● What to produce:
Repeat the records. Leave nothing out.

** Opening Information provided block **

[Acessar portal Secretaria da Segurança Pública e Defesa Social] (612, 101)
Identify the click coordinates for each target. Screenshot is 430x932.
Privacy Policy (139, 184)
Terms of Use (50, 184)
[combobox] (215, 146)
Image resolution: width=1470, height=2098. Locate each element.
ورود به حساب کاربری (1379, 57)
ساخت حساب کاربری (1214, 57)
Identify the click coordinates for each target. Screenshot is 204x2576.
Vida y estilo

** Closing Information provided block **

● Finished task:
[Acessar portal Secretaria da Segurança Pública e Defesa Social] (612, 101)
Identify the click coordinates for each target. Screenshot is 430x932.
Privacy Policy (139, 184)
Terms of Use (50, 184)
[combobox] (215, 146)
Image resolution: width=1470, height=2098. Locate each element.
ورود به حساب کاربری (1379, 57)
ساخت حساب کاربری (1214, 57)
Identify the click coordinates for each target. Screenshot is 204x2576.
Vida y estilo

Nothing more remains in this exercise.